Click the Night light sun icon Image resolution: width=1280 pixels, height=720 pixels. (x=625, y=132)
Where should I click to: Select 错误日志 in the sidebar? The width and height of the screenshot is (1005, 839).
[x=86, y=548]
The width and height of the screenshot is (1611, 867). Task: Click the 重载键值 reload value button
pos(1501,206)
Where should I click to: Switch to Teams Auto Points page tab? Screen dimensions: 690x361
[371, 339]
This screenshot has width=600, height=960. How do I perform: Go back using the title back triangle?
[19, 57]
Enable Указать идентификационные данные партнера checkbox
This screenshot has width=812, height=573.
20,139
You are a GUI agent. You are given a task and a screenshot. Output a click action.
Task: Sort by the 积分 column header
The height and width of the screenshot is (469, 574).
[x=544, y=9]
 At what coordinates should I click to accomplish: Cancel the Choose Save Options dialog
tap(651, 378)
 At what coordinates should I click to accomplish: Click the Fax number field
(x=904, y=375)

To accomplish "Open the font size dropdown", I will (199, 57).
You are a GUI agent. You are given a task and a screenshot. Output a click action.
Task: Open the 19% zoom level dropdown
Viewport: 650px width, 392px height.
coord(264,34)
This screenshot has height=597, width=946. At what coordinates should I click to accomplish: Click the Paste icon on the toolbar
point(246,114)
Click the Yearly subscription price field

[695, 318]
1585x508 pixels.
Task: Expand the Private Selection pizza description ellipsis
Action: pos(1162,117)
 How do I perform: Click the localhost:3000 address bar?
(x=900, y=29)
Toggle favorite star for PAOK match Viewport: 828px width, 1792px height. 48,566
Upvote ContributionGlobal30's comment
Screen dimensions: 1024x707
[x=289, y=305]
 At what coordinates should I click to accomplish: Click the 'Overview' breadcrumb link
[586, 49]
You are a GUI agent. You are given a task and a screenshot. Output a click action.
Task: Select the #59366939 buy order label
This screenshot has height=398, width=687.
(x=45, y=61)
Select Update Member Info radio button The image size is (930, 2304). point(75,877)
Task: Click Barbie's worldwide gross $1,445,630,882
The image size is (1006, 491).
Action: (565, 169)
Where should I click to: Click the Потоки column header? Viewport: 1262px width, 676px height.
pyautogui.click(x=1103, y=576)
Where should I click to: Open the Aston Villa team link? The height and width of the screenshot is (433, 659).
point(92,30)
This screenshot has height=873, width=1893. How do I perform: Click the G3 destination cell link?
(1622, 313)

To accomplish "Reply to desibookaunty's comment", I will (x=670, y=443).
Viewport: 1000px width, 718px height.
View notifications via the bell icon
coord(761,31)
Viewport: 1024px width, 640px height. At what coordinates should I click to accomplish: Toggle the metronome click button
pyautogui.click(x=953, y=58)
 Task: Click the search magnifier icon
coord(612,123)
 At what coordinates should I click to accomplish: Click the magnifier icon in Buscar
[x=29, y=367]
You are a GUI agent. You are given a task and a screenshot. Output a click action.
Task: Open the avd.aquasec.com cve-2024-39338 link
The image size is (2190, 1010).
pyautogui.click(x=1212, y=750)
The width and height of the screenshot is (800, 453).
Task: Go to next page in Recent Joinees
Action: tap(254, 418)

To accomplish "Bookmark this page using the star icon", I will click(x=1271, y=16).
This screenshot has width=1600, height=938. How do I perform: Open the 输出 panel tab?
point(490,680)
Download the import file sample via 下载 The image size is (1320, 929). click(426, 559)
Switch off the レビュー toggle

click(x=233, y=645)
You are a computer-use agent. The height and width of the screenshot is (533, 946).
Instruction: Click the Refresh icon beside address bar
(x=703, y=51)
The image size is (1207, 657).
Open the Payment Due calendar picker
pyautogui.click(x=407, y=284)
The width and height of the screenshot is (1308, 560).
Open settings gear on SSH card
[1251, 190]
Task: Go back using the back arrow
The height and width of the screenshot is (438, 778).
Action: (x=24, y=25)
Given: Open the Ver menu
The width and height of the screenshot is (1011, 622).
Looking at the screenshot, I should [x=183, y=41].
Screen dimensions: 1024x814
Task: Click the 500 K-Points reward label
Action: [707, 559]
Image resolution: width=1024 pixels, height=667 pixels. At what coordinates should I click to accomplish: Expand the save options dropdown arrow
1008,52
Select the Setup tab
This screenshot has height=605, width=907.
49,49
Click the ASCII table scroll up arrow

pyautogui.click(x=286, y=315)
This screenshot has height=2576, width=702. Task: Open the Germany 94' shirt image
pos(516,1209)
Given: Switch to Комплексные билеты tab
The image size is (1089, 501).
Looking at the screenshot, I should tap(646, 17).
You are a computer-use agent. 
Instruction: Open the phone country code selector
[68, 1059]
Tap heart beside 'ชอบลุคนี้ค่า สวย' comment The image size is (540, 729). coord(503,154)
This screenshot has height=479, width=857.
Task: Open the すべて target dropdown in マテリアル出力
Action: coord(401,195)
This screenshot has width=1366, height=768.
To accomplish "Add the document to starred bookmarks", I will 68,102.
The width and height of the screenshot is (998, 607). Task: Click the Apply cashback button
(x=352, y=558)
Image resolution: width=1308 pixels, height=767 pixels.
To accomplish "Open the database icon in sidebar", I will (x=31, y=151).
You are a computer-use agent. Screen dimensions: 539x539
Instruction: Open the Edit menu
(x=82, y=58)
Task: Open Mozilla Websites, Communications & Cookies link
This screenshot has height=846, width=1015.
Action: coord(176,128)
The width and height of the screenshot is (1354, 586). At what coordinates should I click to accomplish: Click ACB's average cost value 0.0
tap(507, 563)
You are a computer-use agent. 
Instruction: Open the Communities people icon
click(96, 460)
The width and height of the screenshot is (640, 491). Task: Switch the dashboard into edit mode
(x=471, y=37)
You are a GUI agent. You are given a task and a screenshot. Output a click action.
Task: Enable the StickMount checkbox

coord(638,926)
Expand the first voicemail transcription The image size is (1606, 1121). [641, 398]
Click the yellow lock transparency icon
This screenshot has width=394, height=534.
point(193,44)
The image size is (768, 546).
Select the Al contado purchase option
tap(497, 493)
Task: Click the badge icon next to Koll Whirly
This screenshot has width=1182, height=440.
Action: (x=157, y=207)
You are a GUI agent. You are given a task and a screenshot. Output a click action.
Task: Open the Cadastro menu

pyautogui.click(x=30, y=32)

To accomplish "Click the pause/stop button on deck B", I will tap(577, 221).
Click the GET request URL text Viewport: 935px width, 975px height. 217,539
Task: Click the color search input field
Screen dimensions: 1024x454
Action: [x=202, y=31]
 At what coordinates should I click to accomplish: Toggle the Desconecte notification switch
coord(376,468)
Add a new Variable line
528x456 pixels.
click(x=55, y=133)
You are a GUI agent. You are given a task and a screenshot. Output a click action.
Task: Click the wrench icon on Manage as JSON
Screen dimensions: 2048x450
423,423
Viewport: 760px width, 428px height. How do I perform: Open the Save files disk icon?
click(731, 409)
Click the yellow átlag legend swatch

====

What is asked for is an exact copy of the lines above from the one containing "At what coordinates should I click to accomplish: Click the Fax" through the one containing "Select Update Member", and only those.

 At what coordinates should I click to accomplish: Click the Fax number field
(x=904, y=375)

To accomplish "Open the font size dropdown", I will (199, 57).
You are a GUI agent. You are given a task and a screenshot. Output a click action.
Task: Open the 19% zoom level dropdown
Viewport: 650px width, 392px height.
coord(264,34)
This screenshot has height=597, width=946. At what coordinates should I click to accomplish: Click the Paste icon on the toolbar
point(246,114)
Click the Yearly subscription price field

[695, 318]
1585x508 pixels.
Task: Expand the Private Selection pizza description ellipsis
Action: pos(1162,117)
 How do I perform: Click the localhost:3000 address bar?
(x=900, y=29)
Toggle favorite star for PAOK match Viewport: 828px width, 1792px height. 48,566
Upvote ContributionGlobal30's comment
Screen dimensions: 1024x707
[x=289, y=305]
 At what coordinates should I click to accomplish: Click the 'Overview' breadcrumb link
[586, 49]
You are a GUI agent. You are given a task and a screenshot. Output a click action.
Task: Select the #59366939 buy order label
This screenshot has height=398, width=687.
(x=45, y=61)
Select Update Member Info radio button The image size is (930, 2304). point(75,877)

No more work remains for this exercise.